Material
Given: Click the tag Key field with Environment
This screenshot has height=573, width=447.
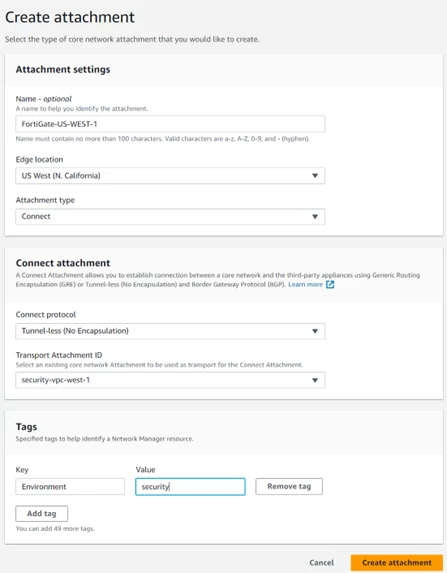Looking at the screenshot, I should pyautogui.click(x=70, y=486).
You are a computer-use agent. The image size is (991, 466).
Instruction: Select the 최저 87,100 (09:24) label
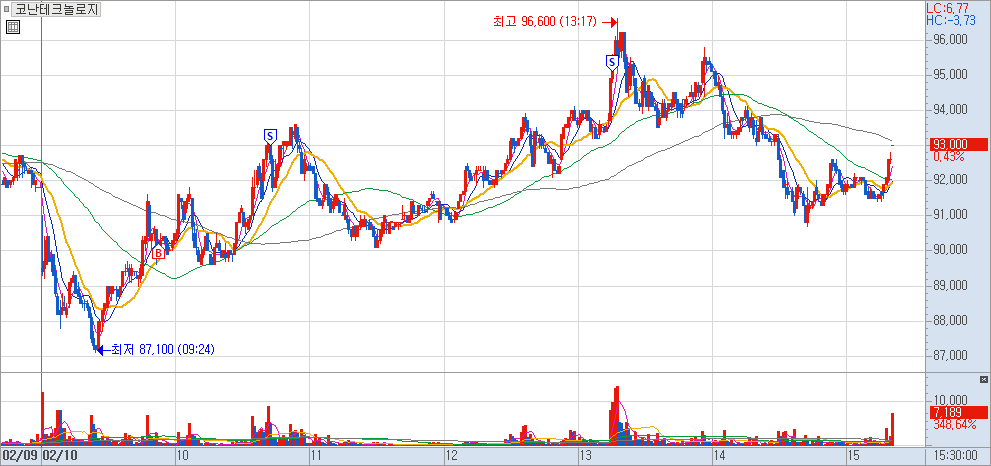pyautogui.click(x=163, y=349)
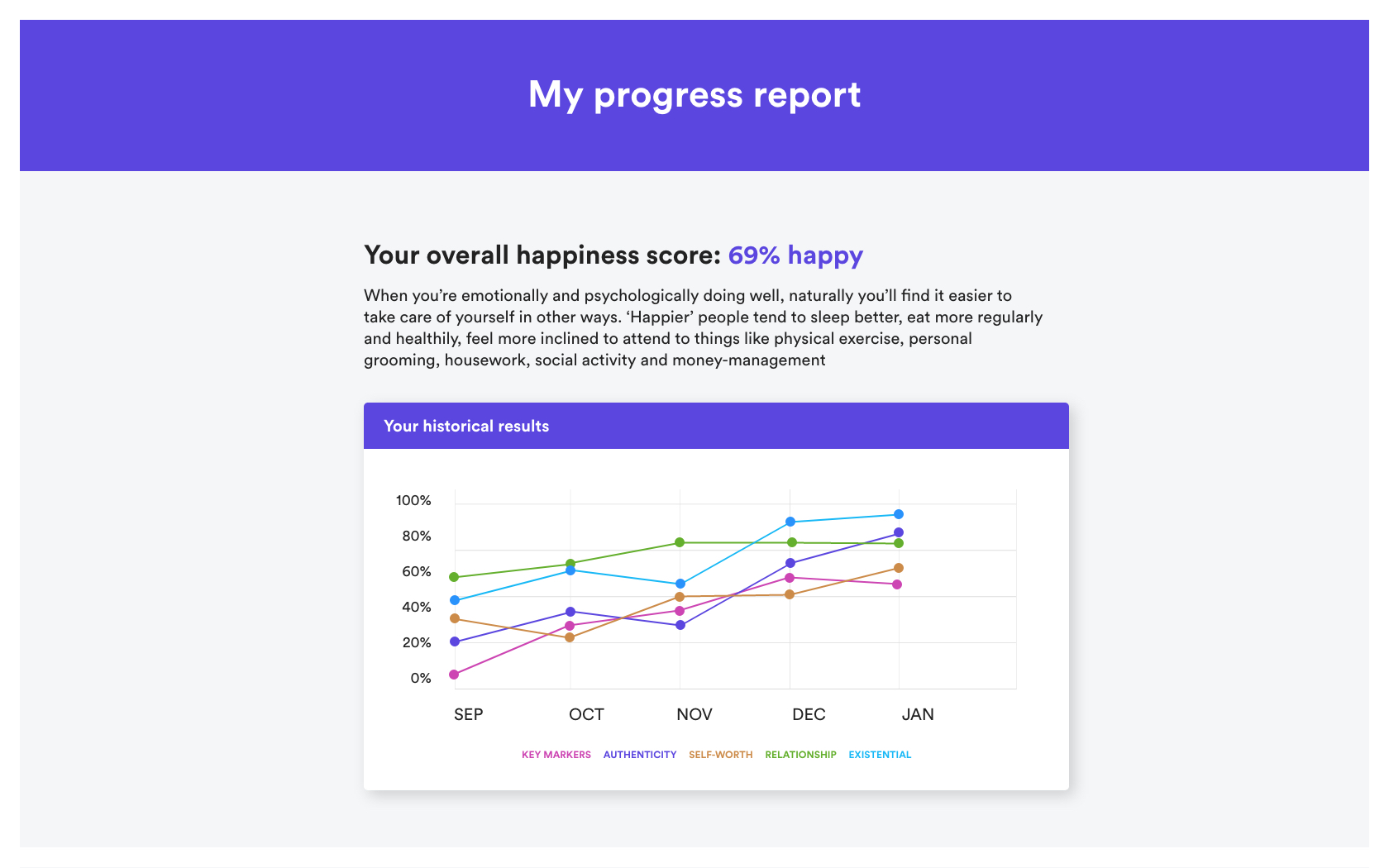
Task: Click the DEC month axis label
Action: (809, 714)
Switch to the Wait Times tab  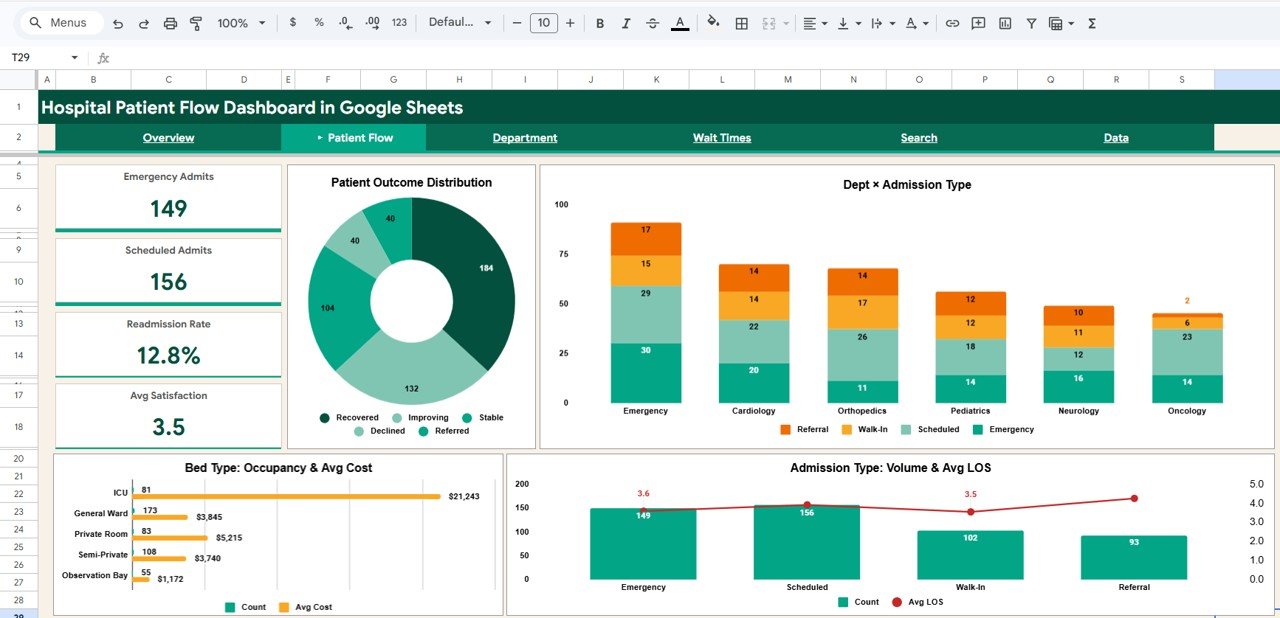(x=722, y=138)
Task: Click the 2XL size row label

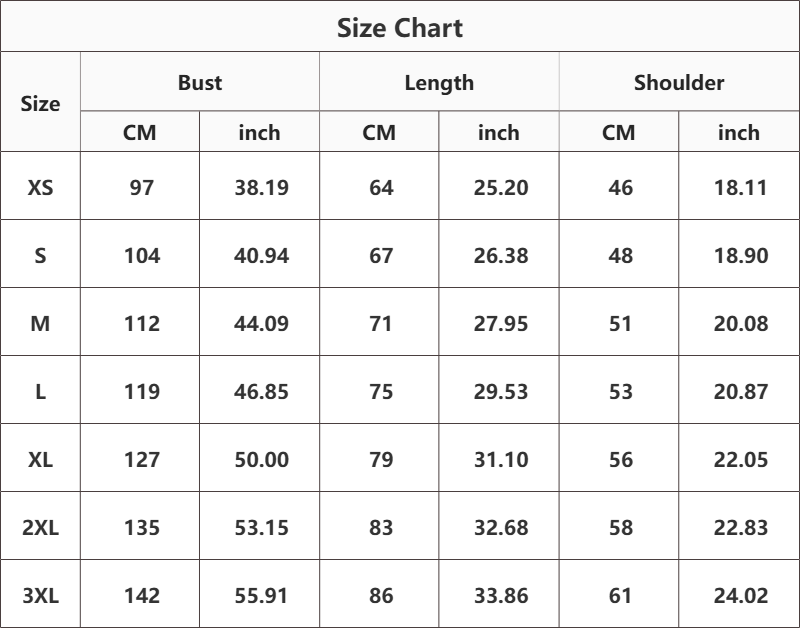Action: click(x=40, y=527)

Challenge
Tally the lines of the records above that contain the word "size" and reply with only that number.

Task answer
2